[Problem]: Give the records below again, exactly as they appear.

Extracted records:
Content starts
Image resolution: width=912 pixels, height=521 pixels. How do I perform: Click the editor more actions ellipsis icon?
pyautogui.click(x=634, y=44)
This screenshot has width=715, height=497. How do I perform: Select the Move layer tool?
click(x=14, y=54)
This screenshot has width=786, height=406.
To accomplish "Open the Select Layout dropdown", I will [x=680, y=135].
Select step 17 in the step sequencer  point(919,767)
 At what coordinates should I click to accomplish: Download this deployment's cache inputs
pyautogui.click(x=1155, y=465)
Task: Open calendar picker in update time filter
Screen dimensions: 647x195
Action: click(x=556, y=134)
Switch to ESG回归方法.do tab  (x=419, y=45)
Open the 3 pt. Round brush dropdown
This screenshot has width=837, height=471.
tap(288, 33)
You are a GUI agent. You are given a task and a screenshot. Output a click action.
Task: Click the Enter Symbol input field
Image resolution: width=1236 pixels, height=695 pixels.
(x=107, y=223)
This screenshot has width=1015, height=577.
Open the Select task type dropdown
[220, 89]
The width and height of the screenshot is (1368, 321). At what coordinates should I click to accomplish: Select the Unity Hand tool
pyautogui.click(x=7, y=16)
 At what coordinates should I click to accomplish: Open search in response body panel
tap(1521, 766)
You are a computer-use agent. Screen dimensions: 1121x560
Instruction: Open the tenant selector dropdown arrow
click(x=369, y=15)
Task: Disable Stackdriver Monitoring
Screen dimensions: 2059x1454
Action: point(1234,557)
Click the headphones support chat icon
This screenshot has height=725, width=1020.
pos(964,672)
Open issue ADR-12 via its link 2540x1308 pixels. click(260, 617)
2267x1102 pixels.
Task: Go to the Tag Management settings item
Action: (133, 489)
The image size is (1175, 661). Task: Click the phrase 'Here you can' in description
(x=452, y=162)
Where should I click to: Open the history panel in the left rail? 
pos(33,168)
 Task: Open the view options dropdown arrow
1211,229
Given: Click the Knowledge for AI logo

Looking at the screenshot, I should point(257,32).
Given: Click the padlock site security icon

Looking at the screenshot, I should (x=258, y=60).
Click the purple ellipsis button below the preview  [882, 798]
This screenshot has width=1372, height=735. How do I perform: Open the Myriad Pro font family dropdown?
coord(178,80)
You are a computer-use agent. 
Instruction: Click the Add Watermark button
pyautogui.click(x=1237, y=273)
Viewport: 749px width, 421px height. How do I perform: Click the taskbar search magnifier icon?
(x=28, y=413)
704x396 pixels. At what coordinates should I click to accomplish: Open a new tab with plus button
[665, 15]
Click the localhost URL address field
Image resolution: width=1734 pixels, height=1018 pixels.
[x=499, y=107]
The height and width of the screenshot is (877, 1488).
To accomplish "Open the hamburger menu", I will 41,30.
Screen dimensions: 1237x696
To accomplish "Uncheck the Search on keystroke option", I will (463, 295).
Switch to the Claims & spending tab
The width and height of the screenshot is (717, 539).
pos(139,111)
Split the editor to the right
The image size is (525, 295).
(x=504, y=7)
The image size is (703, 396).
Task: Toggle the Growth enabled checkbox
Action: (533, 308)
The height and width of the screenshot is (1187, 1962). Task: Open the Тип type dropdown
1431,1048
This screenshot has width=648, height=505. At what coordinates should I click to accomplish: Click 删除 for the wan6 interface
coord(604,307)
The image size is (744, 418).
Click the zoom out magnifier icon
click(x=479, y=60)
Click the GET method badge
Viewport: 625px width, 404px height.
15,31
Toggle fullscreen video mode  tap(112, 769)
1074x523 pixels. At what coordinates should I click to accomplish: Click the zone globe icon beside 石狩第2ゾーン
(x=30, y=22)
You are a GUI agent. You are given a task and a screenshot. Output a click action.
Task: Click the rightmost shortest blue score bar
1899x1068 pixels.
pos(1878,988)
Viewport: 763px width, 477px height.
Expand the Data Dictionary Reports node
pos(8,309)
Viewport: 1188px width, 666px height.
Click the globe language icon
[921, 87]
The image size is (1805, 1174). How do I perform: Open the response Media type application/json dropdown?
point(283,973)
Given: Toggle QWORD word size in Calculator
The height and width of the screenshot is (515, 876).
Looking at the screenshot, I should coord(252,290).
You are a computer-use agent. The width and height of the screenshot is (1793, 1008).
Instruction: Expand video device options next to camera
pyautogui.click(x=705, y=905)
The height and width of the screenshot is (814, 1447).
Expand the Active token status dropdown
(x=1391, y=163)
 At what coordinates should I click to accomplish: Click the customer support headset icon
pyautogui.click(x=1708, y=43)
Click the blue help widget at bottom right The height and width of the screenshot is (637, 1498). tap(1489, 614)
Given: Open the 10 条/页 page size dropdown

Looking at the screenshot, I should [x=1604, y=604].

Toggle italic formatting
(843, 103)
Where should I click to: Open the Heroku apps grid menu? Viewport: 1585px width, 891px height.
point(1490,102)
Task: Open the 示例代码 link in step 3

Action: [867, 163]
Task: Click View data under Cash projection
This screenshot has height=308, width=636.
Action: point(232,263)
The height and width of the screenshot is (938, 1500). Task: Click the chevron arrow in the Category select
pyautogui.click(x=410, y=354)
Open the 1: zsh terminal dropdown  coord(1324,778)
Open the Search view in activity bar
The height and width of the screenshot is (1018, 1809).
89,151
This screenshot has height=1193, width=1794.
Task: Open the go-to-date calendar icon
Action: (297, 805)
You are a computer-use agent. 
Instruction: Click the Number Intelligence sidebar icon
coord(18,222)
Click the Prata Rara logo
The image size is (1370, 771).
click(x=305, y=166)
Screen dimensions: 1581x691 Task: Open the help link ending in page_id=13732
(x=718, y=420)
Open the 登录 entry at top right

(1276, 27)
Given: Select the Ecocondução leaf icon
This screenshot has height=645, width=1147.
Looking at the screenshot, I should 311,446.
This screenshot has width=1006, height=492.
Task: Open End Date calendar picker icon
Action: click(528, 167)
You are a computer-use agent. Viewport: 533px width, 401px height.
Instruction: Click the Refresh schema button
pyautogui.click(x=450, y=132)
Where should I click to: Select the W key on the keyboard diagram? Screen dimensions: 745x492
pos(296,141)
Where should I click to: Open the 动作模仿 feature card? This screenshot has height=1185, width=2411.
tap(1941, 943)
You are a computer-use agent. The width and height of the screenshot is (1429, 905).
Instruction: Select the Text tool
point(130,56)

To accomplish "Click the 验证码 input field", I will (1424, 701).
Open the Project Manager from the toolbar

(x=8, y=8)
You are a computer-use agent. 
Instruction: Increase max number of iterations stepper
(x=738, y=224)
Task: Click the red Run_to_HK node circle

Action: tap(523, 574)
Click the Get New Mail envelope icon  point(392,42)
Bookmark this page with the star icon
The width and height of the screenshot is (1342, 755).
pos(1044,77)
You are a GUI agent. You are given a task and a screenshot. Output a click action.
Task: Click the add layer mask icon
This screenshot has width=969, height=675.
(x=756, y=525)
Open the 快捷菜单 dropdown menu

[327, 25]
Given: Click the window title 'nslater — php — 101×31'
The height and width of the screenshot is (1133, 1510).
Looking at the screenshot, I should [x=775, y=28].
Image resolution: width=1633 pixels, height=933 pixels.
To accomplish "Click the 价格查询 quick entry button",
Content ends
[Written answer]:
Image resolution: width=912 pixels, height=521 pixels. How do I perform: Click the editor more actions ellipsis icon?
pyautogui.click(x=634, y=44)
This screenshot has width=715, height=497. How do I perform: Select the Move layer tool?
click(x=14, y=54)
This screenshot has width=786, height=406.
To accomplish "Open the Select Layout dropdown", I will [x=680, y=135].
Select step 17 in the step sequencer  point(919,767)
 At what coordinates should I click to accomplish: Download this deployment's cache inputs
pyautogui.click(x=1155, y=465)
Task: Open calendar picker in update time filter
Screen dimensions: 647x195
Action: click(x=556, y=134)
Switch to ESG回归方法.do tab  (x=419, y=45)
Open the 3 pt. Round brush dropdown
This screenshot has width=837, height=471.
tap(288, 33)
You are a GUI agent. You are given a task and a screenshot. Output a click action.
Task: Click the Enter Symbol input field
Image resolution: width=1236 pixels, height=695 pixels.
(x=107, y=223)
This screenshot has width=1015, height=577.
Open the Select task type dropdown
[220, 89]
The width and height of the screenshot is (1368, 321). At what coordinates should I click to accomplish: Select the Unity Hand tool
pyautogui.click(x=7, y=16)
 At what coordinates should I click to accomplish: Open search in response body panel
tap(1521, 766)
You are a computer-use agent. Screen dimensions: 1121x560
Instruction: Open the tenant selector dropdown arrow
click(x=369, y=15)
Task: Disable Stackdriver Monitoring
Screen dimensions: 2059x1454
Action: point(1234,557)
Click the headphones support chat icon
This screenshot has height=725, width=1020.
pos(964,672)
Open issue ADR-12 via its link 2540x1308 pixels. click(260, 617)
2267x1102 pixels.
Task: Go to the Tag Management settings item
Action: (133, 489)
The image size is (1175, 661). Task: Click the phrase 'Here you can' in description
(x=452, y=162)
Where should I click to: Open the history panel in the left rail? 
pos(33,168)
 Task: Open the view options dropdown arrow
1211,229
Given: Click the Knowledge for AI logo

Looking at the screenshot, I should point(257,32).
Given: Click the padlock site security icon

Looking at the screenshot, I should (x=258, y=60).
Click the purple ellipsis button below the preview  [882, 798]
This screenshot has width=1372, height=735. How do I perform: Open the Myriad Pro font family dropdown?
coord(178,80)
You are a computer-use agent. 
Instruction: Click the Add Watermark button
pyautogui.click(x=1237, y=273)
Viewport: 749px width, 421px height. How do I perform: Click the taskbar search magnifier icon?
(x=28, y=413)
704x396 pixels. At what coordinates should I click to accomplish: Open a new tab with plus button
[665, 15]
Click the localhost URL address field
Image resolution: width=1734 pixels, height=1018 pixels.
[x=499, y=107]
The height and width of the screenshot is (877, 1488).
To accomplish "Open the hamburger menu", I will 41,30.
Screen dimensions: 1237x696
To accomplish "Uncheck the Search on keystroke option", I will (463, 295).
Switch to the Claims & spending tab
The width and height of the screenshot is (717, 539).
pos(139,111)
Split the editor to the right
The image size is (525, 295).
(x=504, y=7)
The image size is (703, 396).
Task: Toggle the Growth enabled checkbox
Action: (533, 308)
The height and width of the screenshot is (1187, 1962). Task: Open the Тип type dropdown
1431,1048
This screenshot has width=648, height=505. At what coordinates should I click to accomplish: Click 删除 for the wan6 interface
coord(604,307)
The image size is (744, 418).
Click the zoom out magnifier icon
click(x=479, y=60)
Click the GET method badge
Viewport: 625px width, 404px height.
15,31
Toggle fullscreen video mode  tap(112, 769)
1074x523 pixels. At what coordinates should I click to accomplish: Click the zone globe icon beside 石狩第2ゾーン
(x=30, y=22)
You are a GUI agent. You are given a task and a screenshot. Output a click action.
Task: Click the rightmost shortest blue score bar
1899x1068 pixels.
pos(1878,988)
Viewport: 763px width, 477px height.
Expand the Data Dictionary Reports node
pos(8,309)
Viewport: 1188px width, 666px height.
Click the globe language icon
[921, 87]
The image size is (1805, 1174). How do I perform: Open the response Media type application/json dropdown?
point(283,973)
Given: Toggle QWORD word size in Calculator
The height and width of the screenshot is (515, 876).
Looking at the screenshot, I should coord(252,290).
You are a computer-use agent. The width and height of the screenshot is (1793, 1008).
Instruction: Expand video device options next to camera
pyautogui.click(x=705, y=905)
The height and width of the screenshot is (814, 1447).
Expand the Active token status dropdown
(x=1391, y=163)
 At what coordinates should I click to accomplish: Click the customer support headset icon
pyautogui.click(x=1708, y=43)
Click the blue help widget at bottom right The height and width of the screenshot is (637, 1498). tap(1489, 614)
Given: Open the 10 条/页 page size dropdown

Looking at the screenshot, I should [x=1604, y=604].

Toggle italic formatting
(843, 103)
Where should I click to: Open the Heroku apps grid menu? Viewport: 1585px width, 891px height.
point(1490,102)
Task: Open the 示例代码 link in step 3

Action: [867, 163]
Task: Click View data under Cash projection
This screenshot has height=308, width=636.
Action: point(232,263)
The height and width of the screenshot is (938, 1500). Task: Click the chevron arrow in the Category select
pyautogui.click(x=410, y=354)
Open the 1: zsh terminal dropdown  coord(1324,778)
Open the Search view in activity bar
The height and width of the screenshot is (1018, 1809).
89,151
This screenshot has height=1193, width=1794.
Task: Open the go-to-date calendar icon
Action: (297, 805)
You are a computer-use agent. 
Instruction: Click the Number Intelligence sidebar icon
coord(18,222)
Click the Prata Rara logo
The image size is (1370, 771).
click(x=305, y=166)
Screen dimensions: 1581x691 Task: Open the help link ending in page_id=13732
(x=718, y=420)
Open the 登录 entry at top right

(1276, 27)
Given: Select the Ecocondução leaf icon
This screenshot has height=645, width=1147.
Looking at the screenshot, I should 311,446.
This screenshot has width=1006, height=492.
Task: Open End Date calendar picker icon
Action: click(528, 167)
You are a computer-use agent. Viewport: 533px width, 401px height.
Instruction: Click the Refresh schema button
pyautogui.click(x=450, y=132)
Where should I click to: Select the W key on the keyboard diagram? Screen dimensions: 745x492
pos(296,141)
Where should I click to: Open the 动作模仿 feature card? This screenshot has height=1185, width=2411.
tap(1941, 943)
You are a computer-use agent. The width and height of the screenshot is (1429, 905).
Instruction: Select the Text tool
point(130,56)

To accomplish "Click the 验证码 input field", I will (1424, 701).
Open the Project Manager from the toolbar

(x=8, y=8)
You are a computer-use agent. 
Instruction: Increase max number of iterations stepper
(x=738, y=224)
Task: Click the red Run_to_HK node circle

Action: tap(523, 574)
Click the Get New Mail envelope icon  point(392,42)
Bookmark this page with the star icon
The width and height of the screenshot is (1342, 755).
pos(1044,77)
You are a GUI agent. You are given a task and a screenshot. Output a click action.
Task: Click the add layer mask icon
This screenshot has width=969, height=675.
(x=756, y=525)
Open the 快捷菜单 dropdown menu

[327, 25]
Given: Click the window title 'nslater — php — 101×31'
The height and width of the screenshot is (1133, 1510).
Looking at the screenshot, I should [x=775, y=28].
Image resolution: width=1633 pixels, height=933 pixels.
To accomplish "Click the 价格查询 quick entry button",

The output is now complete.